Du travailleur, "individu rationnel", soucieux de "maximiser son bien être" en utilisant au mieux sa "dotation initiale" afin d’"arbitrer" entre l’"utilité" que lui procure la consommation et l’"utilité" que lui procurent les loisirs, au contrat de travail, contrat de "louage de capital" parmi d’autres, nous passons en revue tous les concepts utiles et nécessaires pour être à l’aise sur le fameux marché du travail, construction fondamentale sur lequel repose tout le reste. Car ce marché, il a le pouvoir extraordinaire de réaliser le plein-emploi, l’optimum tant recherché. Seul petit problème : ce marché… il n’existe pas ! Il suffit pour s’en convaincre de considérer les hypothèses retenues, tant techniques (du type décroissance de la productivité marginale des facteurs) qu’institutionnelles (du type information parfaite sur les prix). Mais, comme l’écrit Cordonnier, "puisqu’il faut bien continuer à faire de l’économie (…), oublions tout cela."

Passons donc à la suite qui consiste à démontrer que, pour supprimer les entraves au marché qui rappelons le, n’existe pas, il suffit de supprimer le SMIC et l’ensemble des dispositifs d’assurance et d’assistance aux travailleurs. On ne s’étendra pas ici sur l’inanité de telles conclusions faites à partir d’hypothèses grossières sinon grotesques. Le livre démonte patiemment tout cela en deux chapitres argumentés, expliquant notamment que le problème n’est pas l’existence du SMIC mais bien l’insuffisance de la demande. Continuons plutôt avec la question qui vient naturellement à l’esprit : n’y a-t-il donc eu aucun économiste "pour se rendre compte que le travail n’est pas une carotte, et que le marché du travail ne peut justement pas fonctionner comme le marché des carottes ?" Si, nous dit Cordonnier, il y en a eu. Mais hélas, au lieu de remettre en cause le concept de marché, ils se sont attaqués à la spécificité de la marchandise travail, qui est de ne pouvoir se séparer de celui qui l’accomplit, le travailleur. Et ce dernier – contrairement à l’entreprise qui elle, n’est jamais malhonnête, puisque ce ne serait pas une stratégie optimale pour elle – il est poltron, roublard, paresseux, primesautier et méchant, ce qui explique, vous l’aurez compris, les dysfonctionnements du marché.  C’est ce genre de constatation qui a amené en 1984 quelqu’un comme Stiglitz – reconverti depuis, si je ne m’abuse, en ardent pourfendeur du capitalisme – à écrire que "le taux de chômage doit être suffisamment élevé pour qu’il soit payant pour les travailleurs de travailler plutôt que de prendre le risque d’être pris en train de tirer au flanc" .

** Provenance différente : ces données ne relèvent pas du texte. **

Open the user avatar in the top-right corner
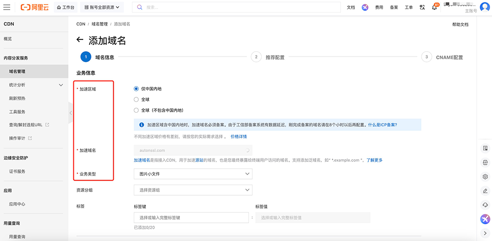[x=485, y=7]
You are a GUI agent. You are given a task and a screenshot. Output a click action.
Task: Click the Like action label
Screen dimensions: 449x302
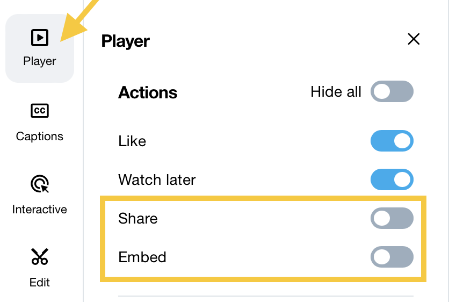[132, 141]
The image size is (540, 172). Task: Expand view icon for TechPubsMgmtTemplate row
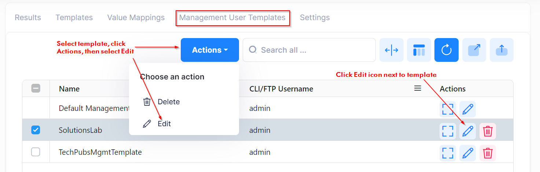tap(448, 153)
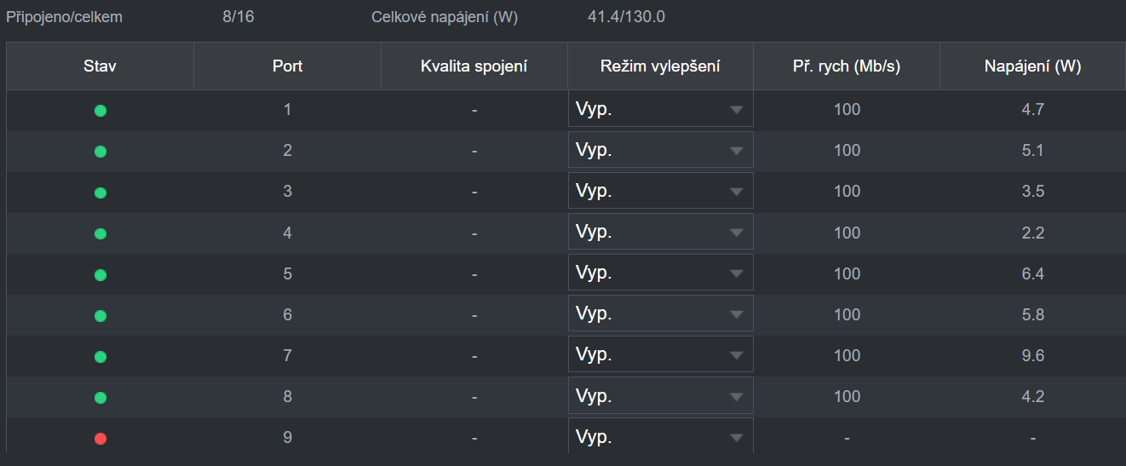This screenshot has width=1126, height=466.
Task: Click the Režim vylepšení column header
Action: tap(660, 66)
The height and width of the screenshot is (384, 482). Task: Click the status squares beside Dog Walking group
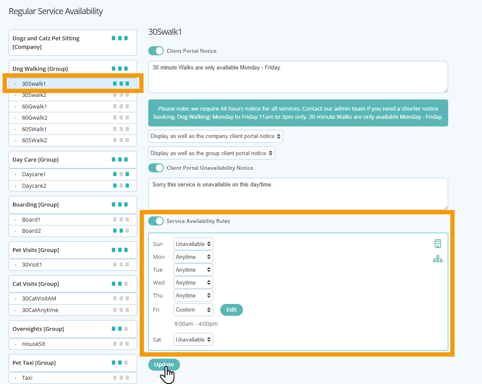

C’est ainsi que fut artificiellement démontré le caractère inévitable du chômage qui trouverait son origine notamment dans la nature paresseuse des salariés. Pourtant il n’a pas toujours existé. Doit-on en déduire que la nature humaine varie au gré des cycles économiques ? Cordonnier préfère conclure en expliquant l’utilité de ce mythe du marché du travail pour la classe dirigeante. Il permet en effet de faire abstraction à bon compte d’une réalité moins glorieuse, à savoir la décrue constante du coût du travail dans la valeur produite.  En réalité, le mythe en question et son corollaire le chômage, ont permis une formidable régression de la part des salaires dans le partage de la valeur ajoutée. Et c’est tout l’intérêt de ce livre que d’en faire la démonstration imparable et accessible à tous.